For this exhibition, Mariele Neudecker consistently pursues the endeavour to take landscape to the breaking point, especially in view of Romantic symbolism. Whereas in the past her work has revolved around atmospherically condensed mountain, lake and forest landscapes in glass display cases, now – under the title Faintly Falling Upon All the Living and the Dead, the artist ‘transplants’ life-size casts of trees into the gallery. The fibreglass sculptures are faithful reproductions of nature, lopped at a height of four metres and robbed of both their crowns and their needles. Especially against the background of the second gallery installation Kindertotenlieder, layers of association form: the tree as a symbol of life. It is not without reason that a tree is customarily planted on the occasion of a child’s birth. Its leafless counterpart, however, can be understood as a visual manifestation of mortal fear.

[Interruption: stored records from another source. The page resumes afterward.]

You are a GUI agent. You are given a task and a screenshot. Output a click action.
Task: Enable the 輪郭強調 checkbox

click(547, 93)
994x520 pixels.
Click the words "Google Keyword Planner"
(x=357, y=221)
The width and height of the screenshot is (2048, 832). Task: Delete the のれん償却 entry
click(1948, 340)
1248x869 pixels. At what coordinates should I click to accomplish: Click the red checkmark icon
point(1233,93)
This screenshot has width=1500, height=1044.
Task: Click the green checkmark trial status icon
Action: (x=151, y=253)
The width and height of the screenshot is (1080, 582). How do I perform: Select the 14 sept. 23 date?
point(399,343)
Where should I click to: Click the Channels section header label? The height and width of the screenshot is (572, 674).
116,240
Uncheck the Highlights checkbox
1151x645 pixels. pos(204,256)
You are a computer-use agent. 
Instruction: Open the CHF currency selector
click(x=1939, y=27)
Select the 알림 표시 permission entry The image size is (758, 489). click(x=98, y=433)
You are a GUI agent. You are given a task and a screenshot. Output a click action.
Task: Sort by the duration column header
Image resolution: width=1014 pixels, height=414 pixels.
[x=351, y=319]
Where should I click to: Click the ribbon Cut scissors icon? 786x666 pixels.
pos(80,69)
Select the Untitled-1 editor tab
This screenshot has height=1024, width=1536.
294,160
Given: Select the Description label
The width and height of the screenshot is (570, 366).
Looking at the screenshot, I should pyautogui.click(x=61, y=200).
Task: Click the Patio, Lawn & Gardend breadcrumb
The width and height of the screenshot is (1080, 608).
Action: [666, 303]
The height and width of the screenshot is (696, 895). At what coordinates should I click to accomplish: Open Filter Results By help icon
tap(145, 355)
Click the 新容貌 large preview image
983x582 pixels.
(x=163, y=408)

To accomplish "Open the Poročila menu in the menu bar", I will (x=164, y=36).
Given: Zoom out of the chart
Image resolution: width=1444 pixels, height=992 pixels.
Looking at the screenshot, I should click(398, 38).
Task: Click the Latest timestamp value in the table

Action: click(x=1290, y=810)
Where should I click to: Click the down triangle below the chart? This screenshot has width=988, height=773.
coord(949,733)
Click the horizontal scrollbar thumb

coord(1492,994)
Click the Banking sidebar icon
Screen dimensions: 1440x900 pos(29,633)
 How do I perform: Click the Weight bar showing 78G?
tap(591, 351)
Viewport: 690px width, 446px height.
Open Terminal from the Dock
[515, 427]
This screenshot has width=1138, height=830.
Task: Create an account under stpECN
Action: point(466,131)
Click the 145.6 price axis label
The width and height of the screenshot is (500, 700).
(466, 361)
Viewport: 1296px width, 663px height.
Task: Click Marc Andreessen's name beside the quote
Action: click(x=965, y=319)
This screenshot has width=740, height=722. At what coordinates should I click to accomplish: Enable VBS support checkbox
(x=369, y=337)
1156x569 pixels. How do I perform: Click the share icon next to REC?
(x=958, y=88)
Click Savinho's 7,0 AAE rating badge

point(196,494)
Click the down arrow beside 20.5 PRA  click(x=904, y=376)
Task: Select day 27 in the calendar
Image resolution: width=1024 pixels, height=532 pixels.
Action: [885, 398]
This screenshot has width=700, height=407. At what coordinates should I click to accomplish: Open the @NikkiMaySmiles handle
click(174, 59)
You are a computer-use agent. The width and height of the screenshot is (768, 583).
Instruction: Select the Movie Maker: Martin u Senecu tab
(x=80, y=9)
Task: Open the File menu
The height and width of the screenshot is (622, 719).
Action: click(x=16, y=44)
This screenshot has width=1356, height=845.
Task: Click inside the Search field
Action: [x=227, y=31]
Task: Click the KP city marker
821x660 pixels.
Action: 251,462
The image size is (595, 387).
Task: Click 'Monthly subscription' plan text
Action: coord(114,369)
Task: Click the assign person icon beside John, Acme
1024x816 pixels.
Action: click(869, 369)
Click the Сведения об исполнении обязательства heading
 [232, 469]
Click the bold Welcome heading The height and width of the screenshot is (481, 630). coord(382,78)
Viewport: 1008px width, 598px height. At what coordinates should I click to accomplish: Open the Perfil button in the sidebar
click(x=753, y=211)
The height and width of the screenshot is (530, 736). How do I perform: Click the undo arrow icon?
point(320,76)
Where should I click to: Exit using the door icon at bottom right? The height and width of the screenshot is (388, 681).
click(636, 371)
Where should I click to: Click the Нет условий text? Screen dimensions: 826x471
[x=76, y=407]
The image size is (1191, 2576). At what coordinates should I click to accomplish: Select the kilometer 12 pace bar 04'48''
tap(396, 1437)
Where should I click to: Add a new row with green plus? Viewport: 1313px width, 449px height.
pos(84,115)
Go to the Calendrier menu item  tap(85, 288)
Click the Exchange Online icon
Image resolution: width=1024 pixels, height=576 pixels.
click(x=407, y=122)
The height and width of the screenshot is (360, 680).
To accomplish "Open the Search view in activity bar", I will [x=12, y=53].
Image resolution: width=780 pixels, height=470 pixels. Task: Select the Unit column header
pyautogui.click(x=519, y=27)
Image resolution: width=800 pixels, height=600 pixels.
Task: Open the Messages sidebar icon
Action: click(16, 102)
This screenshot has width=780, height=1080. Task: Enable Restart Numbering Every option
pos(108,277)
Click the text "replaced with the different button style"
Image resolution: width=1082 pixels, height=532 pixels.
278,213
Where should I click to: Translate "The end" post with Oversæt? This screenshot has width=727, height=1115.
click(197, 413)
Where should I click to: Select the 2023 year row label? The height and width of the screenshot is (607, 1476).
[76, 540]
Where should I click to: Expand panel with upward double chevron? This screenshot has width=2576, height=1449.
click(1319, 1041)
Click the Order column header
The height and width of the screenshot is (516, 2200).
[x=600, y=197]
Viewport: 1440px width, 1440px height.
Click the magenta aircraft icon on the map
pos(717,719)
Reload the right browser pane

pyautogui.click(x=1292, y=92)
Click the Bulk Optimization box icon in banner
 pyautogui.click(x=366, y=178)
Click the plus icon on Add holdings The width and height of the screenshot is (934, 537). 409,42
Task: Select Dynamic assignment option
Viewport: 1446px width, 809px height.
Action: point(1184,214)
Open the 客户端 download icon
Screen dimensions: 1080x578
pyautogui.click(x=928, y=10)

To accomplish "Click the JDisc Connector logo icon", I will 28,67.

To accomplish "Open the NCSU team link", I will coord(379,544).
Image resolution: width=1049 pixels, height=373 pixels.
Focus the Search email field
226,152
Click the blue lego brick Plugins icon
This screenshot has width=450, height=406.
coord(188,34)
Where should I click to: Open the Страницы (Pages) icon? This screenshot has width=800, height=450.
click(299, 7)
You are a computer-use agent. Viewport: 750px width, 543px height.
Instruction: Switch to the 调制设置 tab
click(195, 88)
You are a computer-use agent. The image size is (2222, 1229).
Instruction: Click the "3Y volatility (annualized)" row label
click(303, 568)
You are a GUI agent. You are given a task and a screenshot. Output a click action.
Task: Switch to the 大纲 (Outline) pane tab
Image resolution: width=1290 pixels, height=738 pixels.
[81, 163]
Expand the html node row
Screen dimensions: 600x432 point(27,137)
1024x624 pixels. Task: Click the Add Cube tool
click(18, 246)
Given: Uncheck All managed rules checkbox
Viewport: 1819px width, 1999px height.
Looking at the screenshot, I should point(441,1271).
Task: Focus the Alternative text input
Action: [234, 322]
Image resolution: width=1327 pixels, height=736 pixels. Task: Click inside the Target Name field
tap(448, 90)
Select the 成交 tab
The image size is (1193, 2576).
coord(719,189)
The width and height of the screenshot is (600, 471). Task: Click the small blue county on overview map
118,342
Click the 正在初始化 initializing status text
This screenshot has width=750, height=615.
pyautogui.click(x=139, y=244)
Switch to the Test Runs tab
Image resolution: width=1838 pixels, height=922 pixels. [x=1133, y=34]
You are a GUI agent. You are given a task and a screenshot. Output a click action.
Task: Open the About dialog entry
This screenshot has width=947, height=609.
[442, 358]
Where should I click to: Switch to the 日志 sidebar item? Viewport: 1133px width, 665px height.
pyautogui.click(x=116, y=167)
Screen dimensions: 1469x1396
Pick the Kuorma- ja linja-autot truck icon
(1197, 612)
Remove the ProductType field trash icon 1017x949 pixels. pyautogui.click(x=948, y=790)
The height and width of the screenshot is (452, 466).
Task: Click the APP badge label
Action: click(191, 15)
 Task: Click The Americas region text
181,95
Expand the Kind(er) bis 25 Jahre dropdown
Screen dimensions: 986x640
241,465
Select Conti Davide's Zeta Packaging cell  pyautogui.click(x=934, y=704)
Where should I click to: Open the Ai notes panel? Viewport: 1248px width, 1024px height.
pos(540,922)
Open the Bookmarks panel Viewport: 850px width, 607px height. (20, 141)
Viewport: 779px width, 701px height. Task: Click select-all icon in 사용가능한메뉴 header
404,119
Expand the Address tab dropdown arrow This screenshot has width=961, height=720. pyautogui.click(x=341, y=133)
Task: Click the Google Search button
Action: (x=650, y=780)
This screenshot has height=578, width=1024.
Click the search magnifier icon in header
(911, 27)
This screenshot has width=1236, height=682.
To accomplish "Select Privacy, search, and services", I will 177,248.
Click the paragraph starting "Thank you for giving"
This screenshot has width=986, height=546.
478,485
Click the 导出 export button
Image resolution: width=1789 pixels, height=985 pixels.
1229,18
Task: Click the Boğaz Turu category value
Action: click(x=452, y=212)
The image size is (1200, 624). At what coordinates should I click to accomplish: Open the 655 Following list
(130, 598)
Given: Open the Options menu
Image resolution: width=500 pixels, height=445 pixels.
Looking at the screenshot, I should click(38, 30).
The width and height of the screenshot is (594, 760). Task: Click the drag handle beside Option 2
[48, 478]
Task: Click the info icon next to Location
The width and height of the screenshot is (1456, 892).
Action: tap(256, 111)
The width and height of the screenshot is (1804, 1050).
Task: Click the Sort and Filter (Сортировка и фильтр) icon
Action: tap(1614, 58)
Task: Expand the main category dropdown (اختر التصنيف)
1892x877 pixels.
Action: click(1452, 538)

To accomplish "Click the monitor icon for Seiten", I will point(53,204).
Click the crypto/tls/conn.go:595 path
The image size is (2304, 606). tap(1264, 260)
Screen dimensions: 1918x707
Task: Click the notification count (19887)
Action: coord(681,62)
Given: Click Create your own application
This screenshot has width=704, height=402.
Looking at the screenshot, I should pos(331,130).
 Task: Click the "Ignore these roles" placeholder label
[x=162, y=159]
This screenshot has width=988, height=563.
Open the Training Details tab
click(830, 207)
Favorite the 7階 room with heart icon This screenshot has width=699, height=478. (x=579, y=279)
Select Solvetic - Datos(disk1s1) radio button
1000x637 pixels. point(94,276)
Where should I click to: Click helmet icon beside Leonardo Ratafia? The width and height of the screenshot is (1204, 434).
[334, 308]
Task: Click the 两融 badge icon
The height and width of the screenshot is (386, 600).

At the same time, Mariele Neudecker makes a statement on the role of contemporary sculpture. The small area of forest fl oor upon which the trees are positioned like columns on a base is cut on all four sides in such a way as to expose the material and the artistic method of reproduction to view.
‘Faintly Falling Upon All the Living and the Dead’ refers to the monumental and permanent installationen ‘This Thing Called Darkness’ by Mariele Neudecker, which will be presented at the Towada Art Centre, Towada (Japan) April 2008.
Part Two of the exhibition consists of two small models and a room which can be physically entered by the viewer. They emerged from Mariele Neudecker’s preoccupation with Gustav Mahler’s ‘Kindertotenlieder’, meditations on the death of children. Mahler chose them from a series – bearing the same title – of more than four hundred lamentations written by the German poet Friedrich Rückert in 1871.
Each room portrays a different form of mourning: painful grief, numbness and loving memory. Despite the acoustic overlapping, every song is heard to good effect in its own surroundings. The first piece in Mahler’s cycle announces the child’s death. Through the window of the room, Mariele Neudecker projects the image of a sunset onto the interior wall. Here landscapes appear both as a stage set and as a framed picture. A domestic environment is thus merged with a vision of nature.
Due to the stage-like character, the unprocessed appearance of the rooms’ exterior walls and the exposed installation of the projection equipment, the romantic analogy created by the work is strongly alienated from the visible outer frame as the conception of an inner world.